G. Am 19. Mai 2009 teilte der Presserat den Parteien mit, die Beschwerde werde vom Presseratspräsidium behandelt., bestehend aus dem Präsidenten Dominique von Burg, Vizepräsidentin Esther Diener-Morscher und Vizepräsident Edy Salmina.

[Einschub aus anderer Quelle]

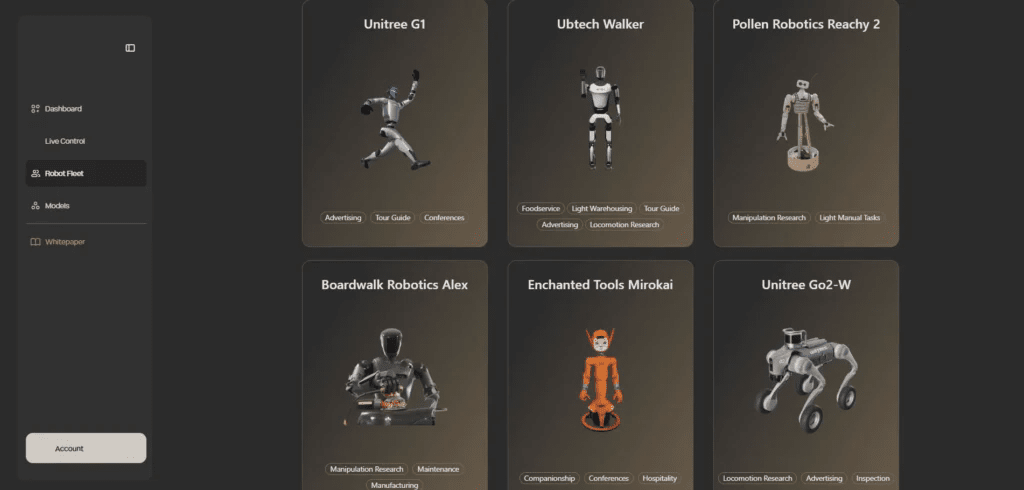Click the Light Manual Tasks tag
Image resolution: width=1024 pixels, height=490 pixels.
click(850, 218)
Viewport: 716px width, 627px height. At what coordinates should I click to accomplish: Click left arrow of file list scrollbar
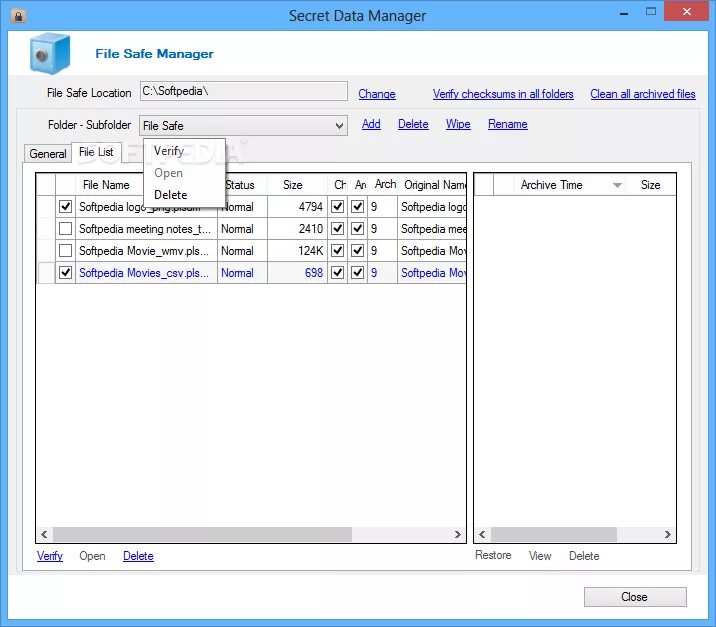[44, 534]
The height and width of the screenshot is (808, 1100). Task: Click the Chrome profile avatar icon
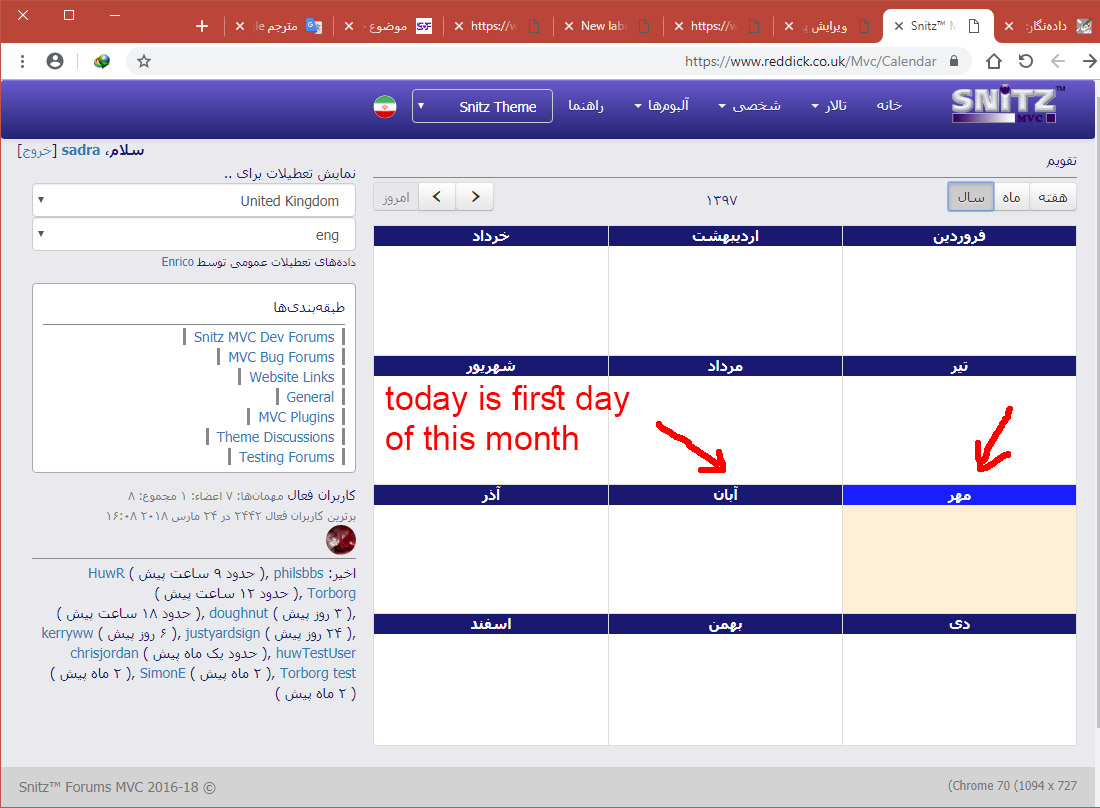tap(56, 61)
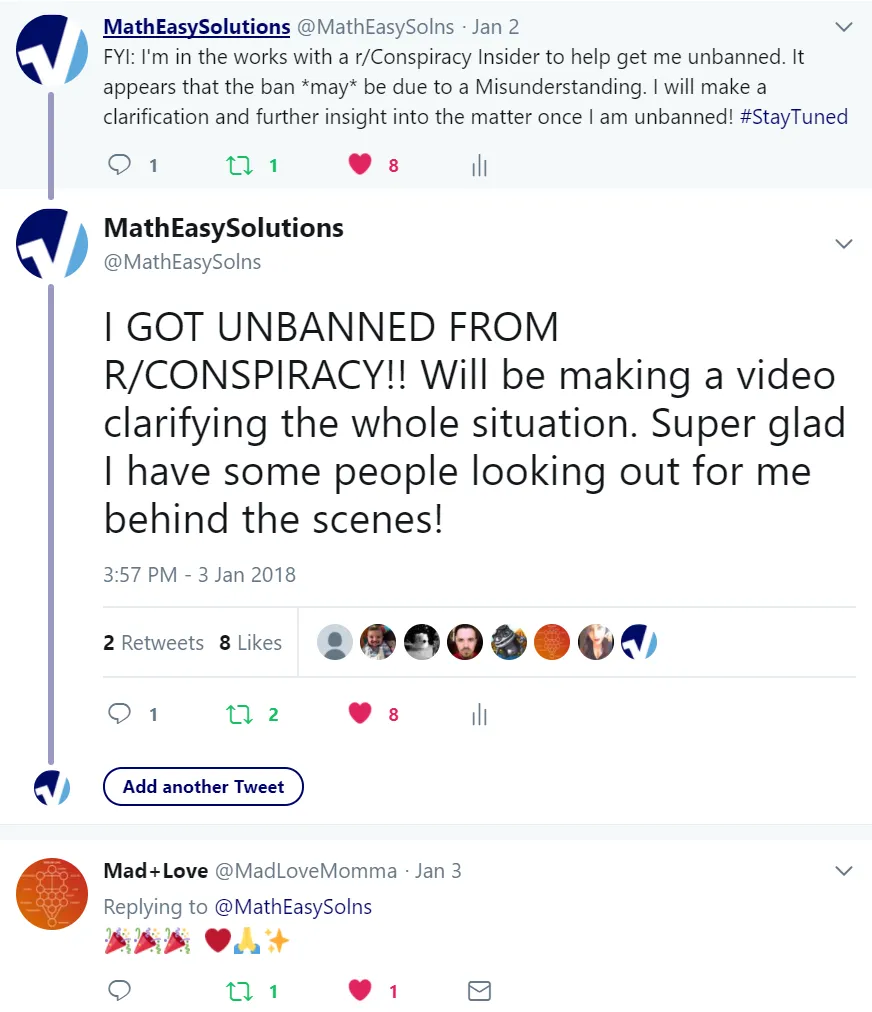Open Mad+Love reply options chevron

[x=844, y=871]
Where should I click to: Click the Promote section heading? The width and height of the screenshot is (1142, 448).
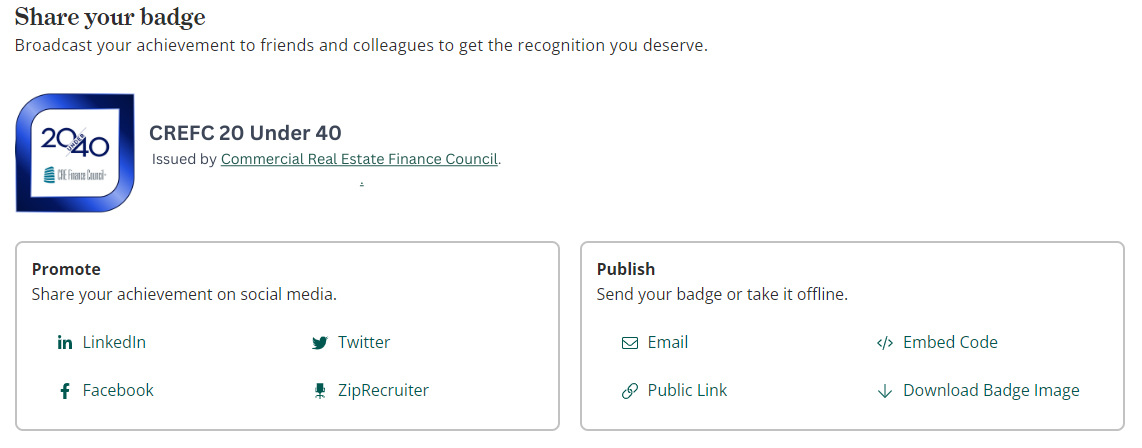(66, 270)
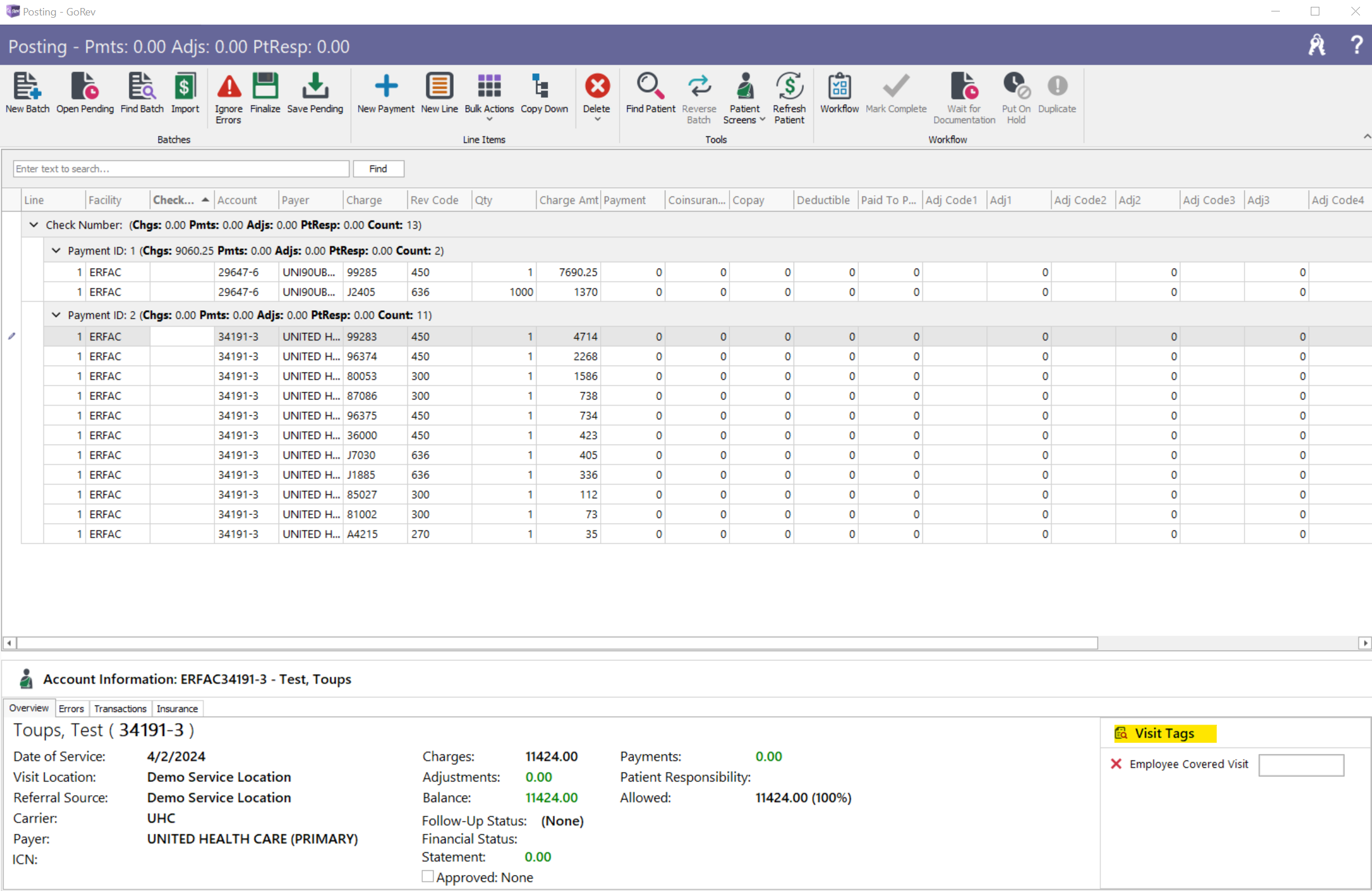
Task: Open the Insurance tab
Action: (177, 708)
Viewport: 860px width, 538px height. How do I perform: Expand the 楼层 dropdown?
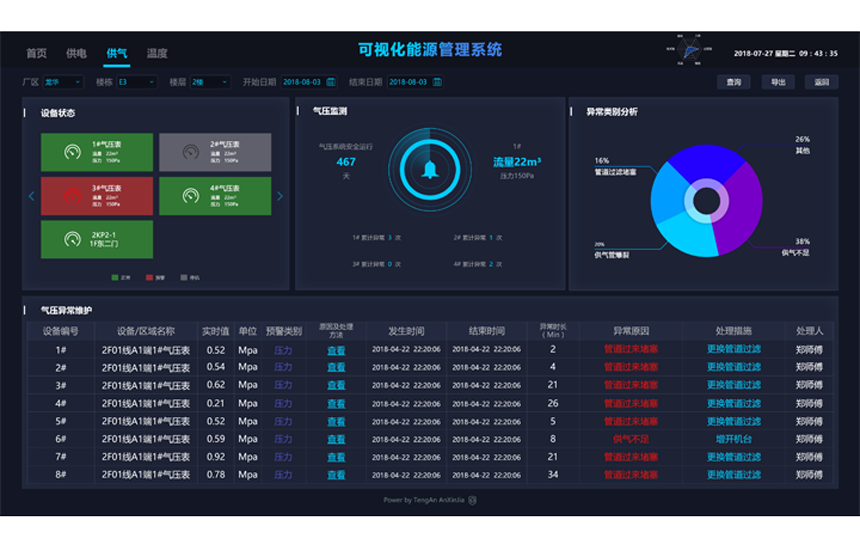211,82
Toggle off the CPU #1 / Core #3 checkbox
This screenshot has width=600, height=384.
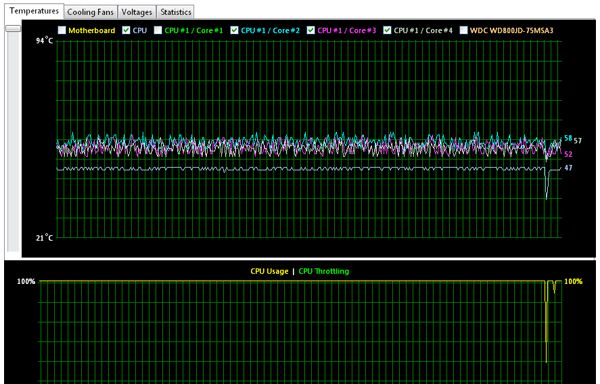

H. Das Presseratspräsidium hat die vorliegende Stellungnahme per 14. Oktober 2009 auf dem Korrespondenzweg verabschiedet.
II. Erwägungen
1. Gemäss Art. 10 Abs. 1 seines Geschäftsreglements tritt der Presserat unter anderem dann nicht auf eine Beschwerde ein, wenn sich die betroffene Redaktion bei einer Angelegenheit von geringer Relevanz bereits öffentlich entschuldigt und/oder Korrekturmassnahmen ergriffen hat.
2. Zwar wiegt der von «News» in der beanstandeten Bildlegende gegenüber dem Beschwerdeführer wohl unabsichtlich erhobene Vorwurf schwer, er sei bereit, Gesunde aktiv zu töten. Dies gilt selbst dann, wenn das Publikum diesen Wortlaut wohl kaum zum Nennwert nahm. Insoweit ist die Angelegenheit zwar nicht von geringer Relevanz. Trotzdem macht die Durchführung eines Beschwerdeverfahrens nach Auffassung des Presserates keinen Sinn, wenn die betroffene Redaktion den Fehler - und insbesondere auch die vom Beschwerdeführer gerügten Verletzungen der «Erklärung» - ausdrücklich anerkannt und sich zudem direkt beim Betroffenen als auch öffentlich dafür entschuldigt hat. Der Presserat könnte höchstens noch einmal feststellen, worüber sich die Parteien ohnehin einig sind.
III. Feststellung
Der Presserat tritt auf die Beschwerde nicht ein.